Haneke chega ao ápice da carreira com 'Amor'

Cineasta faz retrato duro e seco da velhice, mas prova que é preciso muito pouco para fazer um grande filme

RICARDO CALIL CRÍTICO DA FOLHA

É UM FILME DE AMOR PORQUE TRATA DO MAIS NOBRE e DECANTADO DOS SENTIMENTOS SEM CINISMO OU ARTIFICIALIDADE

Desprezo. Covardia. Intolerância. Fobia. Sadomasoquismo. Do cineasta austríaco Michael Haneke, podia-se esperar um filme sobre qualquer uma dessas manifestações de mal-estar da civilização.

Mas, como se sabe, seu novo trabalho chama-se "Amor". E, de fato, este é um filme de amor e um filme de Michael Haneke. Parece evidente, está no título e nos créditos. Mas não é.

É um filme de amor porque trata do mais nobre e decantado dos sentimentos sem cinismo ou artificialidade.

É um filme de Haneke porque fala de amor sem edulcoração ou sentimentalismo. E porque, ao contrário do que alguns críticos estrangeiros sugeriram, não representa um desvio de rota em relação a sua obra pregressa.

Em trabalhos como "Violência Gratuita" (1997), "Caché" (2005) ou "A Fita Branca" (2009), Haneke notabilizou-se por dissecar alguns dos aspectos mais negativos da condição humana quando submetida a condições extremas.

Em "Amor", o cineasta faz o mesmo, apenas inverte o polo, falando de pessoas que reagem dignamente à adversidade.

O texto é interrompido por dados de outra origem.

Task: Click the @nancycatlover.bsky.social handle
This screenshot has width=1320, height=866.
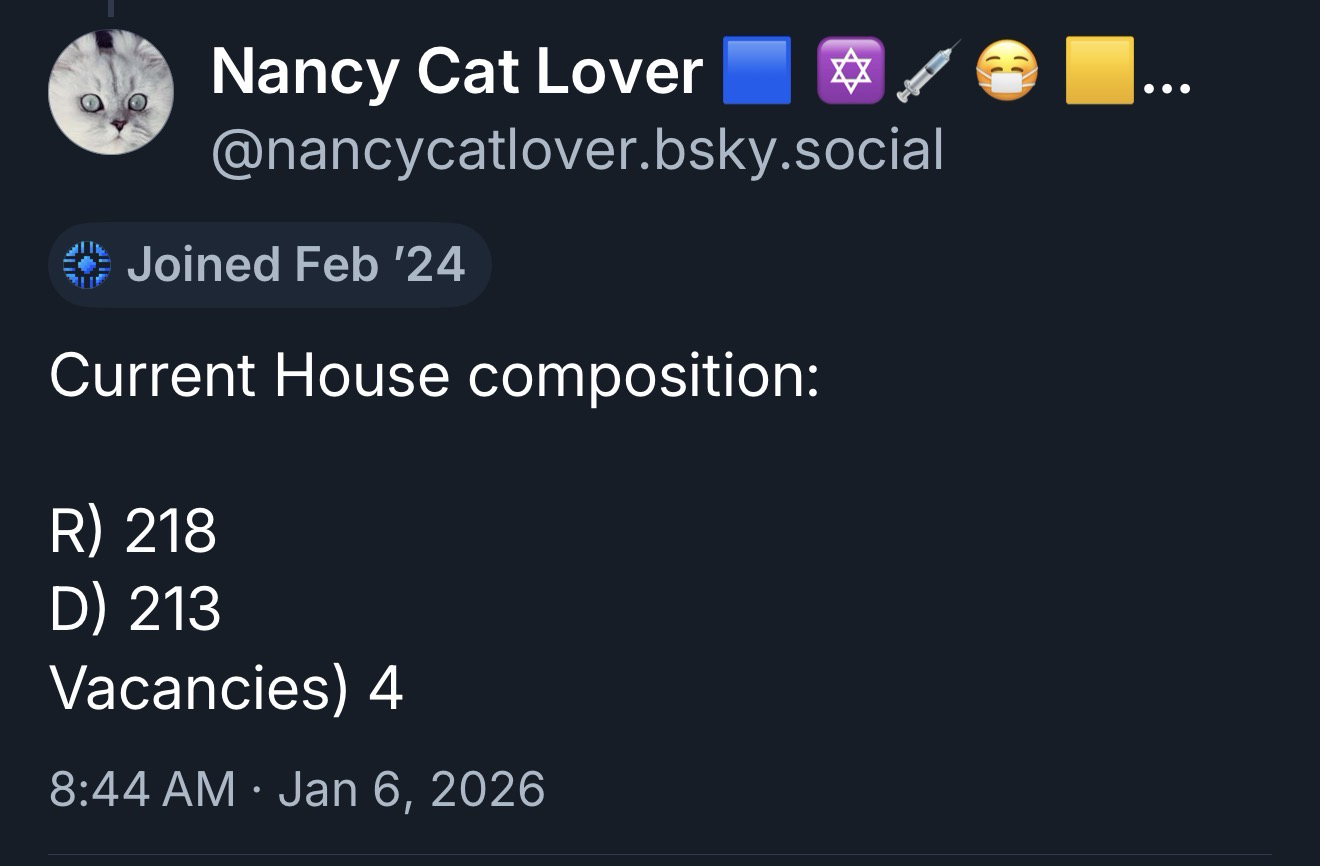Action: (577, 150)
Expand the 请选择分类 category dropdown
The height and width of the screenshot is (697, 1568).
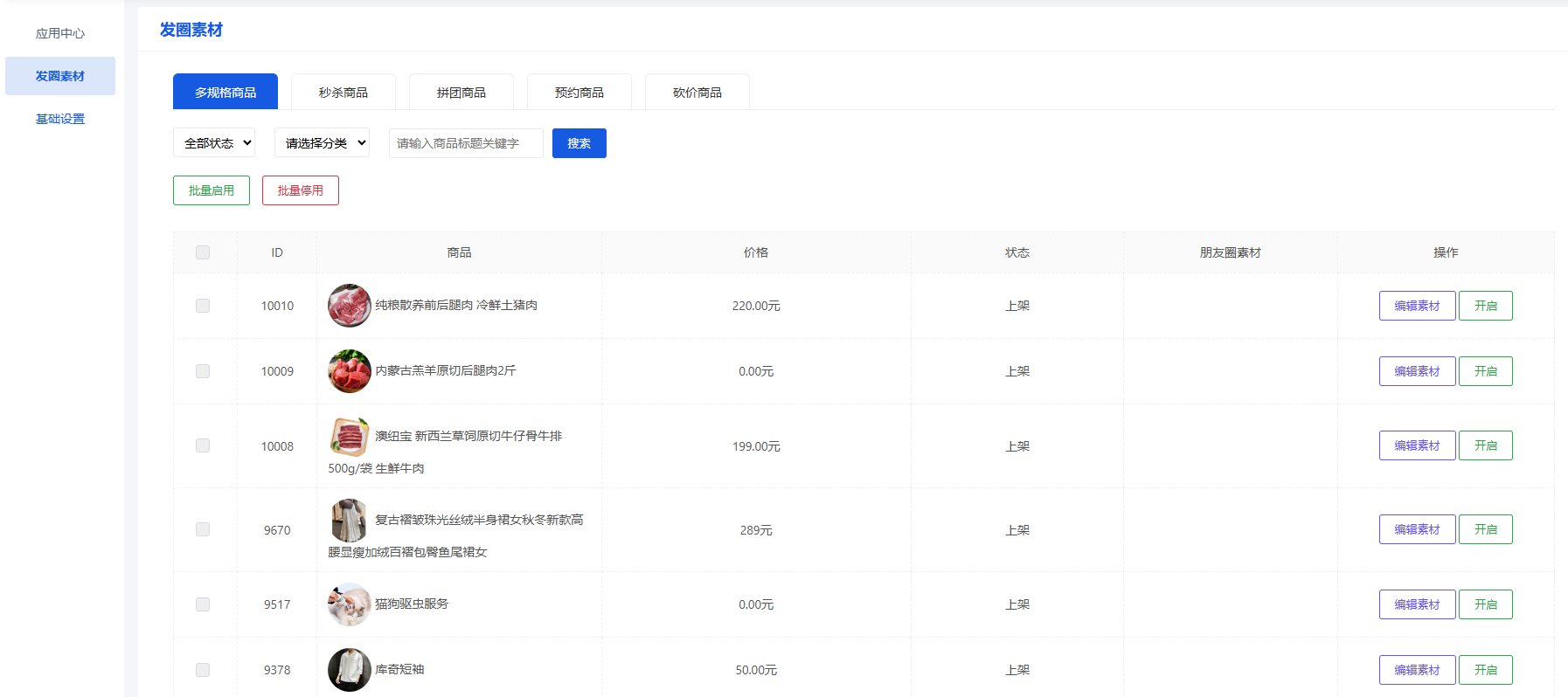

No caso, Georges

(Jean-Louis Trintignant) e Anne (Emmanuelle Riva), professores de música aposentados e octogenários.

PACATO E AFETUOSO

O casal vive uma rotina pacata e afetuosa em seu apartamento em Paris até o dia em que Anne tem um problema de saúde e entra em um acelerado processo de decadência física e mental, levando Georges a dedicar-se integralmente à saúde da companheira.

Em um dado momento, Georges e Anne chegam a um impasse: ela quer morrer, ele quer que ela viva -e Haneke, então, questiona-nos se entregar-se ao desejo do outro, e sufocar o próprio, nessa situação-limite pode significar a prova de amor definitiva.

Poucas vezes o cinema de ficção fez um retrato tão duro e tão seco da velhice -aqui, não cabem eufemismos como "melhor idade". E, justamente por pintá-la com tintas tão realistas, cada ato dos personagens -um passo ou uma colherada- se torna mais excruciante e comovente.

O trabalho de Riva, a estrela de "Hiroshima, Mon Amour" (1959), foi muito -e merecidamente- elogiado, por sua transformação física para enfrentar o holocausto caseiro de Anne.

Mas o de Trintignant, de "O Conformista" (1970), não é menos notável, com sua materialização da devastação psicológica de Georges.

Com "Amor", Haneke prova que às vezes é preciso muito pouco -um apartamento e dois excelentes atores- para fazer um grande filme e chegar ao ápice de uma carreira.

Se seus trabalhos anteriores obedeciam a uma lógica perversa (quanto pior para a humanidade, melhor para o meu cinema), este conseguiu escapar dessa sina, aumentar seu grupo de admiradores (com quatro indicações ao Oscar) e deixar mais evidentes suas virtudes como cineasta. O amor caiu bem a Haneke.